■ INSTRUCTIONS FOR THE TASK
Reproduce the listing below, substituting "How can I carry out" for every occurrence of "How do I perform" and leaving everything else unchanged.

■ SUPPLIED INFORMATION
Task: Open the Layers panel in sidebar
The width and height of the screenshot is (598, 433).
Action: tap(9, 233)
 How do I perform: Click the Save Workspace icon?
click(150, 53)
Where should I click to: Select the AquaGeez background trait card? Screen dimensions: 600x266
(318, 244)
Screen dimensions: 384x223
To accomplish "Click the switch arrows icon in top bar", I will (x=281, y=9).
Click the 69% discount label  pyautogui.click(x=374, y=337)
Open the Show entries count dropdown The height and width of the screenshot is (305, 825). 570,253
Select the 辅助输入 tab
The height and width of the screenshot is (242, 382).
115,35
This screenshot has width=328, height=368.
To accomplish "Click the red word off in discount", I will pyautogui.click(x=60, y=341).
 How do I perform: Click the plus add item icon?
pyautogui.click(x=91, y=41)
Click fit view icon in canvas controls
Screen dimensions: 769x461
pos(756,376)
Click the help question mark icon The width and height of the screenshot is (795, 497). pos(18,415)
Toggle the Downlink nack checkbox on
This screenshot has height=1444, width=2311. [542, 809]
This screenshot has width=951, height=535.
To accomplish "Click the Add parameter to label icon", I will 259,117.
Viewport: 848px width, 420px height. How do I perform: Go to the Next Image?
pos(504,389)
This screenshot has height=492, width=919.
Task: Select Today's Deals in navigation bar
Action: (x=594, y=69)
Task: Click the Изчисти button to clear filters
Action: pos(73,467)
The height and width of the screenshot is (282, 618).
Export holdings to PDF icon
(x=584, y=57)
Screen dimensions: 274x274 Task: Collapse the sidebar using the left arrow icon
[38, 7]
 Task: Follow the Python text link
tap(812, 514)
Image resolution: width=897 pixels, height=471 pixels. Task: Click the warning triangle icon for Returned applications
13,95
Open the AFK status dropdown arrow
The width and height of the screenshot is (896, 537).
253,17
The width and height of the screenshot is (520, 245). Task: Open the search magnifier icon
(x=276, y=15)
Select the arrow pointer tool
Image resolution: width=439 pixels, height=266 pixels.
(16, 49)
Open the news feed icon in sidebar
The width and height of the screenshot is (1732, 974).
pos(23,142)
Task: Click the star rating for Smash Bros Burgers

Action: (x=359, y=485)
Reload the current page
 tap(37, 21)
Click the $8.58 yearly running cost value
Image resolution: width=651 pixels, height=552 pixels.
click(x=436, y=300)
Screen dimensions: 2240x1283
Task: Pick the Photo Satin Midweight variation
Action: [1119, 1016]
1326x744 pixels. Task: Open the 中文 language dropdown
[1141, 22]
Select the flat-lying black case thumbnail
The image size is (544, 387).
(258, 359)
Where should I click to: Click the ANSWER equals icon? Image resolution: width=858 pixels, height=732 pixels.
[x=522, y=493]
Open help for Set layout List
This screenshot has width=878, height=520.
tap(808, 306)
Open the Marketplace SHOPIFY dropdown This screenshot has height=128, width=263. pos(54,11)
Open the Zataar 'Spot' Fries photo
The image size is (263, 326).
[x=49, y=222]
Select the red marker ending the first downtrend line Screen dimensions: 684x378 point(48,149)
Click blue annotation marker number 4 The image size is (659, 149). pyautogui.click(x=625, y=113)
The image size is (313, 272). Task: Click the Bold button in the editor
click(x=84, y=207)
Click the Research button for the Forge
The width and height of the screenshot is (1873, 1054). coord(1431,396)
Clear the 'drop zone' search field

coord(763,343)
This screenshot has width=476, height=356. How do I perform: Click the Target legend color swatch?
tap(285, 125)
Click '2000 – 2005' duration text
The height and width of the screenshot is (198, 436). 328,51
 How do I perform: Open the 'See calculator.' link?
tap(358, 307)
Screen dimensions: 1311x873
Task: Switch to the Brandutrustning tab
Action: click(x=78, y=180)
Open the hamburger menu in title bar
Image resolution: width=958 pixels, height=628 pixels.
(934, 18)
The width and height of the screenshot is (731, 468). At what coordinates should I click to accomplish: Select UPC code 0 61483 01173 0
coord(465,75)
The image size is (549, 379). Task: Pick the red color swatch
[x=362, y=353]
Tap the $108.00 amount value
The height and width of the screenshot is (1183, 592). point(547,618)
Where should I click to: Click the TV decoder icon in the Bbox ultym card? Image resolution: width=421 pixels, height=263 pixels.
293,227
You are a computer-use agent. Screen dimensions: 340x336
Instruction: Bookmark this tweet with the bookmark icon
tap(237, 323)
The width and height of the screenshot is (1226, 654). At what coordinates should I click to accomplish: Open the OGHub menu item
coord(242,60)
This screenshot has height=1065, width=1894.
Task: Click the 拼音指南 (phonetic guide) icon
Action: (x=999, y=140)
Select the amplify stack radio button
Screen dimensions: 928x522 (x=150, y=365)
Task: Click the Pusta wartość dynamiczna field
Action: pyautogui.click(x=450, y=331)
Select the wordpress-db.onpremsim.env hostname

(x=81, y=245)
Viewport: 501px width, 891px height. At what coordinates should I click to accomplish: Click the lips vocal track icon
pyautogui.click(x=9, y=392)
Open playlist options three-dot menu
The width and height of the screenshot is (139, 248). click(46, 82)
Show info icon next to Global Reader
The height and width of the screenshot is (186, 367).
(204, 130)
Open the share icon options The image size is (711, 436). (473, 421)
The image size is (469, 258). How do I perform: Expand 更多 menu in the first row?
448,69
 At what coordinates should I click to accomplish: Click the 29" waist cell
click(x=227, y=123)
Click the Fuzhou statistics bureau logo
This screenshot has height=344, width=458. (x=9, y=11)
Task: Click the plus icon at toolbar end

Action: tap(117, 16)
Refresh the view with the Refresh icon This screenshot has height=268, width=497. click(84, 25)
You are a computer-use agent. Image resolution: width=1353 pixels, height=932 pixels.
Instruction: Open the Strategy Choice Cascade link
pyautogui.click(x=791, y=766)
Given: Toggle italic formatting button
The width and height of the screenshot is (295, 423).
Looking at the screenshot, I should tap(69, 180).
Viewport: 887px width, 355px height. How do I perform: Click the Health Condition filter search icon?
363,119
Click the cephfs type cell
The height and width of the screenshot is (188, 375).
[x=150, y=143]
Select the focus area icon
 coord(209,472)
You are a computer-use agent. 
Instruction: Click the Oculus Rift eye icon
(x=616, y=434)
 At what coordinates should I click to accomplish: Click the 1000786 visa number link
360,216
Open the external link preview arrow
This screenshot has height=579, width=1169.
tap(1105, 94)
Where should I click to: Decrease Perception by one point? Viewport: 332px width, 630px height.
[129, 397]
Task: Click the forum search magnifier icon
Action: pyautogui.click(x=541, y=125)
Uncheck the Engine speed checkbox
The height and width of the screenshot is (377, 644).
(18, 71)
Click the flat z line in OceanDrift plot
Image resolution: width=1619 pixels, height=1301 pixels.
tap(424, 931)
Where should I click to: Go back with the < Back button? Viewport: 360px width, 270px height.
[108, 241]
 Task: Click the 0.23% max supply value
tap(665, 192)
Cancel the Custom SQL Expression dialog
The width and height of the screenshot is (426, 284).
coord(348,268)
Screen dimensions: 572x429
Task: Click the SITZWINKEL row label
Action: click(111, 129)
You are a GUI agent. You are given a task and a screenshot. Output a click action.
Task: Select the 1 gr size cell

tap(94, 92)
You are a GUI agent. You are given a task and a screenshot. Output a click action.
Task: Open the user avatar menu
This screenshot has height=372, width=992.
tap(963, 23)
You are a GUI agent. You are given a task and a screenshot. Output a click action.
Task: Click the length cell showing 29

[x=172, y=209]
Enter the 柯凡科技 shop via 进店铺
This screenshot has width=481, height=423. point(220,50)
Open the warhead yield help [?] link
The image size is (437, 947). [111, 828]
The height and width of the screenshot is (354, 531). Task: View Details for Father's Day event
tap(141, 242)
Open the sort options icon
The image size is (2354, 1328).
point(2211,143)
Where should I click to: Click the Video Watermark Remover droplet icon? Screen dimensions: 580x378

■ ANSWER TO THE TASK
Task: Open the Layers panel in sidebar
The width and height of the screenshot is (598, 433).
Action: tap(9, 233)
 How can I carry out: Click the Save Workspace icon?
click(150, 53)
Where should I click to: Select the AquaGeez background trait card? Screen dimensions: 600x266
(318, 244)
Screen dimensions: 384x223
To accomplish "Click the switch arrows icon in top bar", I will (x=281, y=9).
Click the 69% discount label  pyautogui.click(x=374, y=337)
Open the Show entries count dropdown The height and width of the screenshot is (305, 825). 570,253
Select the 辅助输入 tab
The height and width of the screenshot is (242, 382).
115,35
This screenshot has width=328, height=368.
To accomplish "Click the red word off in discount", I will pyautogui.click(x=60, y=341).
 How can I carry out: Click the plus add item icon?
pyautogui.click(x=91, y=41)
Click fit view icon in canvas controls
Screen dimensions: 769x461
pos(756,376)
Click the help question mark icon The width and height of the screenshot is (795, 497). pos(18,415)
Toggle the Downlink nack checkbox on
This screenshot has height=1444, width=2311. [542, 809]
This screenshot has width=951, height=535.
To accomplish "Click the Add parameter to label icon", I will 259,117.
Viewport: 848px width, 420px height. How can I carry out: Go to the Next Image?
pos(504,389)
This screenshot has height=492, width=919.
Task: Select Today's Deals in navigation bar
Action: (x=594, y=69)
Task: Click the Изчисти button to clear filters
Action: pos(73,467)
The height and width of the screenshot is (282, 618).
Export holdings to PDF icon
(x=584, y=57)
Screen dimensions: 274x274 Task: Collapse the sidebar using the left arrow icon
[38, 7]
 Task: Follow the Python text link
tap(812, 514)
Image resolution: width=897 pixels, height=471 pixels. Task: Click the warning triangle icon for Returned applications
13,95
Open the AFK status dropdown arrow
The width and height of the screenshot is (896, 537).
253,17
The width and height of the screenshot is (520, 245). Task: Open the search magnifier icon
(x=276, y=15)
Select the arrow pointer tool
Image resolution: width=439 pixels, height=266 pixels.
(16, 49)
Open the news feed icon in sidebar
The width and height of the screenshot is (1732, 974).
pos(23,142)
Task: Click the star rating for Smash Bros Burgers

Action: (x=359, y=485)
Reload the current page
 tap(37, 21)
Click the $8.58 yearly running cost value
Image resolution: width=651 pixels, height=552 pixels.
click(x=436, y=300)
Screen dimensions: 2240x1283
Task: Pick the Photo Satin Midweight variation
Action: [1119, 1016]
1326x744 pixels. Task: Open the 中文 language dropdown
[1141, 22]
Select the flat-lying black case thumbnail
The image size is (544, 387).
(258, 359)
Where should I click to: Click the ANSWER equals icon? Image resolution: width=858 pixels, height=732 pixels.
[x=522, y=493]
Open help for Set layout List
This screenshot has width=878, height=520.
tap(808, 306)
Open the Marketplace SHOPIFY dropdown This screenshot has height=128, width=263. pos(54,11)
Open the Zataar 'Spot' Fries photo
The image size is (263, 326).
[x=49, y=222]
Select the red marker ending the first downtrend line Screen dimensions: 684x378 point(48,149)
Click blue annotation marker number 4 The image size is (659, 149). pyautogui.click(x=625, y=113)
The image size is (313, 272). Task: Click the Bold button in the editor
click(x=84, y=207)
Click the Research button for the Forge
The width and height of the screenshot is (1873, 1054). coord(1431,396)
Clear the 'drop zone' search field

coord(763,343)
This screenshot has width=476, height=356. How can I carry out: Click the Target legend color swatch?
tap(285, 125)
Click '2000 – 2005' duration text
The height and width of the screenshot is (198, 436). 328,51
 How can I carry out: Open the 'See calculator.' link?
tap(358, 307)
Screen dimensions: 1311x873
Task: Switch to the Brandutrustning tab
Action: click(x=78, y=180)
Open the hamburger menu in title bar
Image resolution: width=958 pixels, height=628 pixels.
(934, 18)
The width and height of the screenshot is (731, 468). At what coordinates should I click to accomplish: Select UPC code 0 61483 01173 0
coord(465,75)
The image size is (549, 379). Task: Pick the red color swatch
[x=362, y=353]
Tap the $108.00 amount value
The height and width of the screenshot is (1183, 592). point(547,618)
Where should I click to: Click the TV decoder icon in the Bbox ultym card? Image resolution: width=421 pixels, height=263 pixels.
293,227
You are a computer-use agent. Screen dimensions: 340x336
Instruction: Bookmark this tweet with the bookmark icon
tap(237, 323)
The width and height of the screenshot is (1226, 654). At what coordinates should I click to accomplish: Open the OGHub menu item
coord(242,60)
This screenshot has height=1065, width=1894.
Task: Click the 拼音指南 (phonetic guide) icon
Action: (x=999, y=140)
Select the amplify stack radio button
Screen dimensions: 928x522 (x=150, y=365)
Task: Click the Pusta wartość dynamiczna field
Action: pyautogui.click(x=450, y=331)
Select the wordpress-db.onpremsim.env hostname

(x=81, y=245)
Viewport: 501px width, 891px height. At what coordinates should I click to accomplish: Click the lips vocal track icon
pyautogui.click(x=9, y=392)
Open playlist options three-dot menu
The width and height of the screenshot is (139, 248). click(46, 82)
Show info icon next to Global Reader
The height and width of the screenshot is (186, 367).
(204, 130)
Open the share icon options The image size is (711, 436). (473, 421)
The image size is (469, 258). How can I carry out: Expand 更多 menu in the first row?
448,69
 At what coordinates should I click to accomplish: Click the 29" waist cell
click(x=227, y=123)
Click the Fuzhou statistics bureau logo
This screenshot has height=344, width=458. (x=9, y=11)
Task: Click the plus icon at toolbar end

Action: tap(117, 16)
Refresh the view with the Refresh icon This screenshot has height=268, width=497. click(84, 25)
You are a computer-use agent. Image resolution: width=1353 pixels, height=932 pixels.
Instruction: Open the Strategy Choice Cascade link
pyautogui.click(x=791, y=766)
Given: Toggle italic formatting button
The width and height of the screenshot is (295, 423).
Looking at the screenshot, I should tap(69, 180).
Viewport: 887px width, 355px height. How can I carry out: Click the Health Condition filter search icon?
363,119
Click the cephfs type cell
The height and width of the screenshot is (188, 375).
[x=150, y=143]
Select the focus area icon
 coord(209,472)
You are a computer-use agent. 
Instruction: Click the Oculus Rift eye icon
(x=616, y=434)
 At what coordinates should I click to accomplish: Click the 1000786 visa number link
360,216
Open the external link preview arrow
This screenshot has height=579, width=1169.
tap(1105, 94)
Where should I click to: Decrease Perception by one point? Viewport: 332px width, 630px height.
[129, 397]
Task: Click the forum search magnifier icon
Action: pyautogui.click(x=541, y=125)
Uncheck the Engine speed checkbox
The height and width of the screenshot is (377, 644).
(18, 71)
Click the flat z line in OceanDrift plot
Image resolution: width=1619 pixels, height=1301 pixels.
tap(424, 931)
Where should I click to: Go back with the < Back button? Viewport: 360px width, 270px height.
[108, 241]
 Task: Click the 0.23% max supply value
tap(665, 192)
Cancel the Custom SQL Expression dialog
The width and height of the screenshot is (426, 284).
coord(348,268)
Screen dimensions: 572x429
Task: Click the SITZWINKEL row label
Action: click(111, 129)
You are a GUI agent. You are given a task and a screenshot. Output a click action.
Task: Select the 1 gr size cell

tap(94, 92)
You are a GUI agent. You are given a task and a screenshot. Output a click action.
Task: Open the user avatar menu
This screenshot has height=372, width=992.
tap(963, 23)
You are a GUI agent. You are given a task and a screenshot. Output a click action.
Task: Click the length cell showing 29

[x=172, y=209]
Enter the 柯凡科技 shop via 进店铺
This screenshot has width=481, height=423. point(220,50)
Open the warhead yield help [?] link
The image size is (437, 947). [111, 828]
The height and width of the screenshot is (354, 531). Task: View Details for Father's Day event
tap(141, 242)
Open the sort options icon
The image size is (2354, 1328).
point(2211,143)
Where should I click to: Click the Video Watermark Remover droplet icon? Screen dimensions: 580x378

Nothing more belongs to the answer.